I scooped him up and held him in my arms, riding on the tailgate of the truck as my mother drove us back to the house. I expected him to be dead by the next morning, but I could not take him to a vet because the vet would simply tell me what I already knew--he's suffering. It would be better for the vet to euthanize him now instead of letting him die a slow, painful death. I lined a box with a blanket and put him in it in our feed room. I sat up with him all night, stroking his fur, cleaning his wounds, telling him that if this was goodbye, I loved him, that he was a good dog, pleading with him to live, knowing that I was asking too much of him. He would not eat or drink anything. In the predawn hours, the temperature dropped to below freezing and I was forced inside. Before leaving him, I told him "If you have to go, then go. Just know that I love you very much and I want you to stay if you can."
After sunup, when I went to check on him, he was not there. I saw his frozen waterbowl and hoped he had dragged himself to the pond to get a drink of water. I circled the pond three times calling his name, knowing I wouldn't find him there. It sank in. He's going somewhere to die, and he's protecting me from the hurt of finding him dead.
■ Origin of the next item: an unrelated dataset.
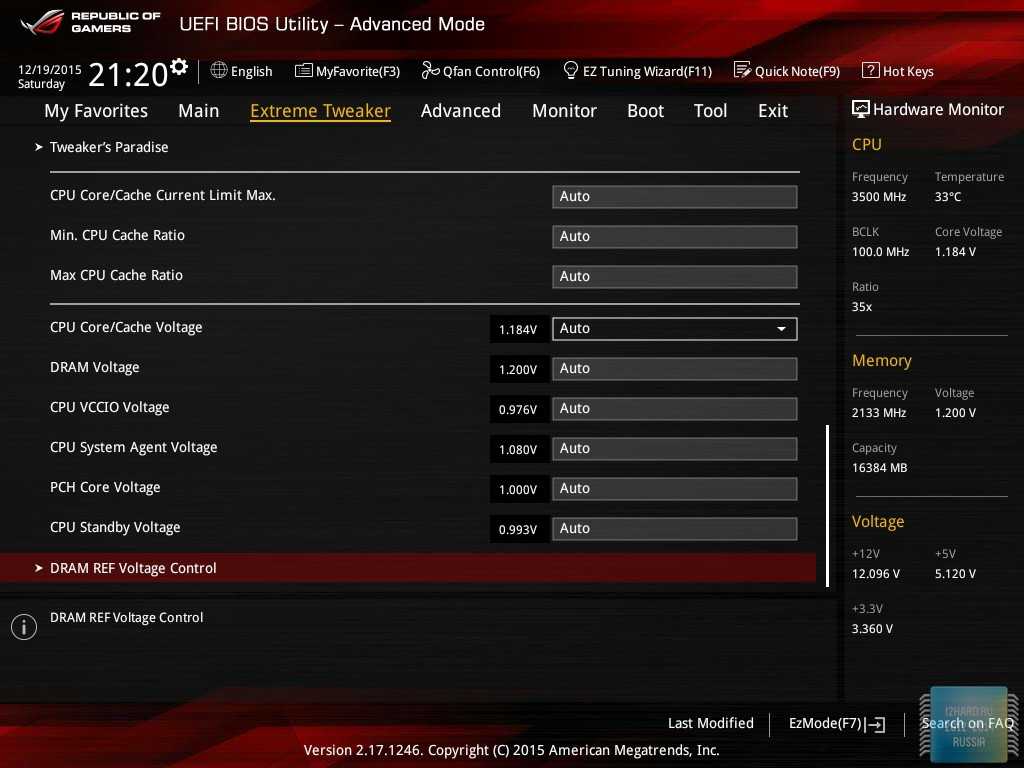Image resolution: width=1024 pixels, height=768 pixels.
Task: Click the settings gear icon beside the clock
Action: pos(179,67)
Frantic, I searched my parents' 52-acre farm all day, first on the 3-wheeler, then on foot, praying to a God I didn't believe in that I would find him alive. In late afternoon, I did. Hiding in a ditch, burrowed under some leaves to stop the biting cold, there he was. I'd never have found him if he hadn't managed a few pathetic tail-pats, rustling the leaves.
No way, buddy. I'm not letting you give up on me, I told him. You're strong enough to get yourself way out here, so you're strong enough to get yourself well. Again, I scooped him up in my arms and carried him back to the house, every step eliciting yelps and whimpers from him, which in turn brought tears streaming down my face. I laid him back in his box as gently as I could and poured him some fresh water. He lapped at it timidly, and I came to the realization that if he fought to live, he would be fighting to live for me. Not because of some instinct of self-preservation, but because it would break my heart if he didn't.
Eventually, he recovered. Not completely, however. In his age, the places where the bones had mended turned arthritic and I could see on cold days this made him ache terribly. The fur grew back grey over the flesh wounds, but for the most part he was good as new. His happy puppy-dog dance returned the next spring, and he eventually even began chasing the mailman again, although I noticed that now he would wait until the truck was a good quarter-mile down the road and he had no hope of catching it before he shot off the porch like a rocket.
When I moved into my own apartment, I would be sure to visit him at least once a week on some pretense--picking up a forgotten item, doing laundry, whatever. Every week when I would pull into the driveway, there he'd be, insisting on being the first dog to get a hug. Why not? He deserved it. He'd given me a second chance, and every day after I'd said my goodbye to him was an added bonus that I will always cherish.
Earlier this year, I moved to Houston and could not take him with me. It was very hard, because I kept wondering if he and my other pets would think I had abandoned them because of something they did. I knew my parents would take care of them, but I wished desperately that there was some way I could make them understand that I HAD to go and if there was any way in the world I could take them with me, I would. I cried for fifty miles.
I've only gotten to return home for one weekend since I moved to Houston. When I pulled in the driveway, there was Heinz, doing his little puppy-dog dance. All was forgiven.
Yesterday, the day after Thanksgiving, I received a letter from my mom, telling me Heinz is dead.
I hope to see you again someday, my friend. If I do, can you find it in your heart to give me one more second chance, and maybe one more happy puppy-dog dance?